Saved entries
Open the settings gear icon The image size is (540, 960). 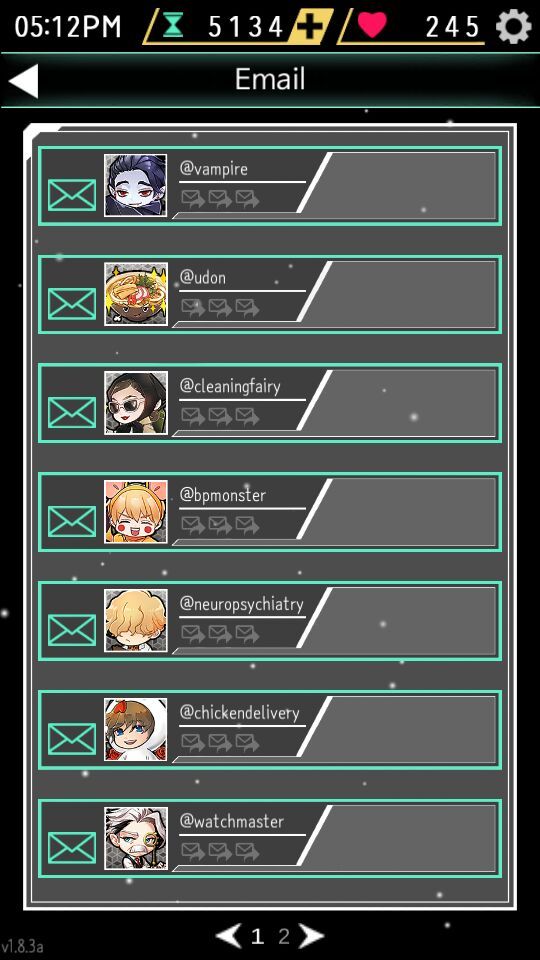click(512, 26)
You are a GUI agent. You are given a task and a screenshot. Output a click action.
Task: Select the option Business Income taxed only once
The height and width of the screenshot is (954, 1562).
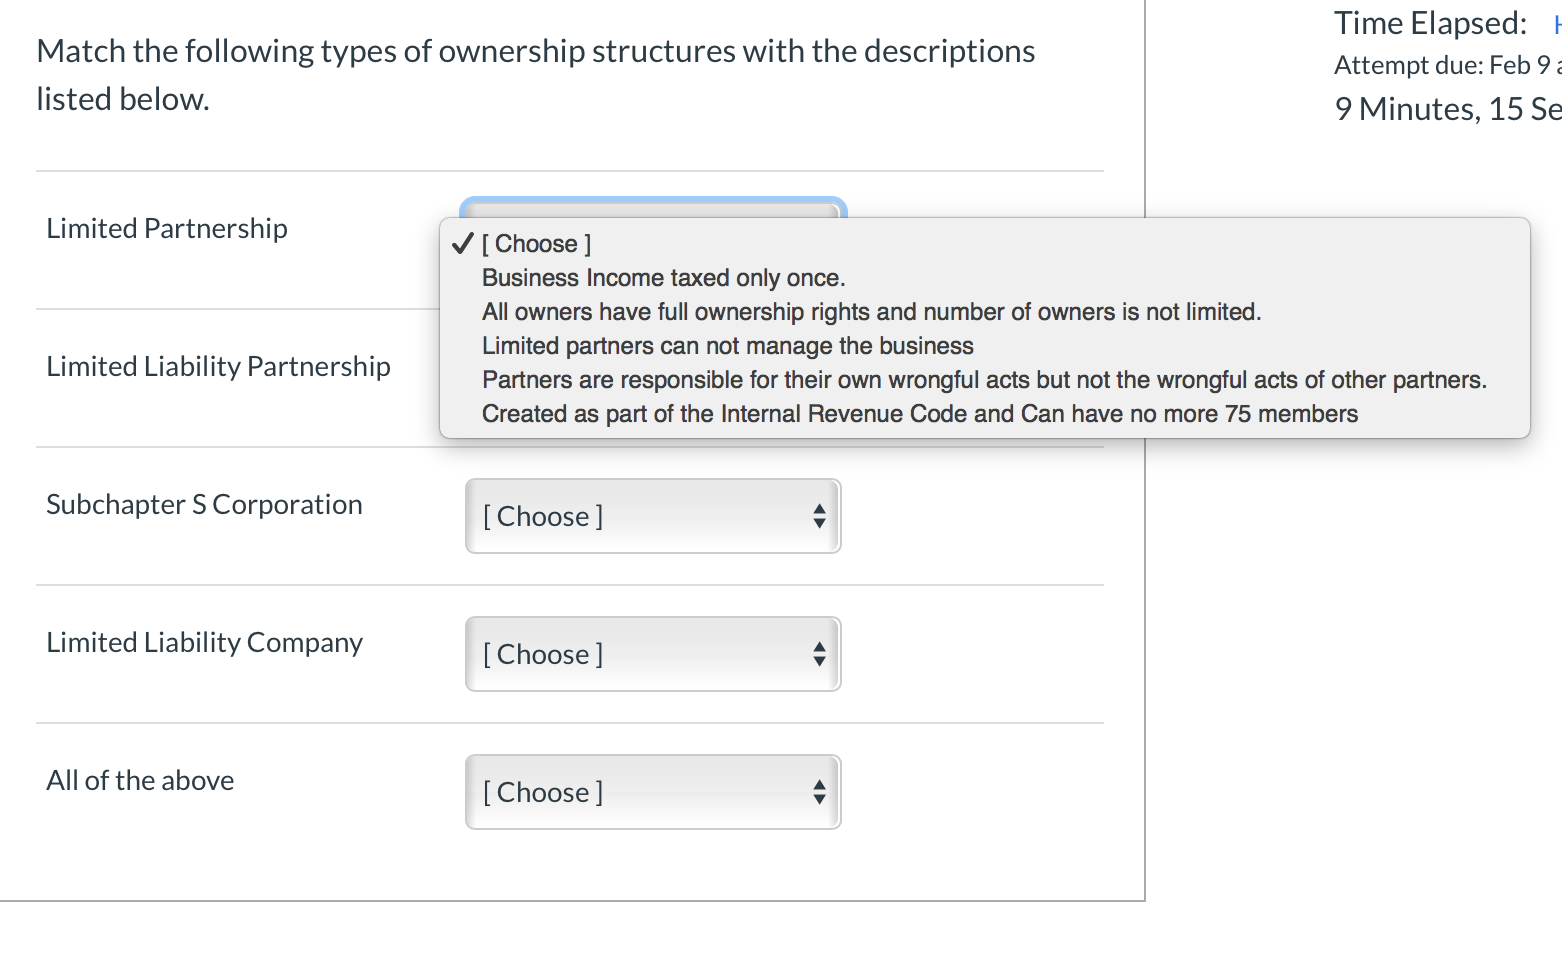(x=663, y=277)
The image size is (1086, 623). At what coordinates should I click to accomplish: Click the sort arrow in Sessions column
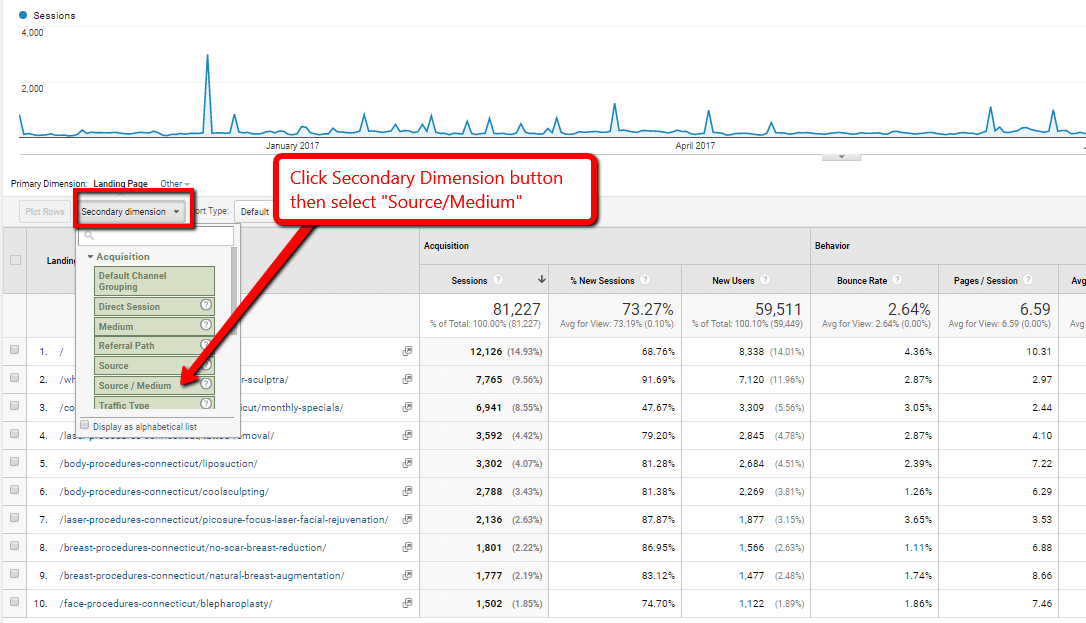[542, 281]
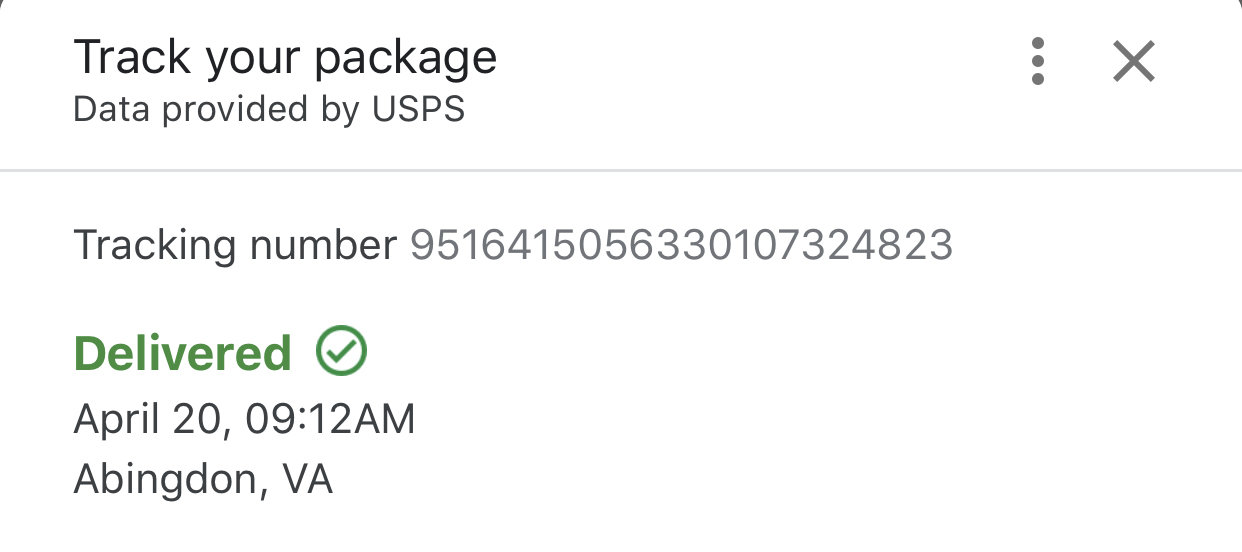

WORK REQUEST:
With the pictures left out, copy exactly the lines above from the line containing "You are a GUI" through the last line of the entries.

TASK RESPONSE:
You are a GUI agent. You are given a task and a screenshot. Output a click action.
Task: Select the option Business Income taxed only once
The height and width of the screenshot is (954, 1562).
(x=663, y=277)
The image size is (1086, 623). At what coordinates should I click to accomplish: Click the sort arrow in Sessions column
[542, 281]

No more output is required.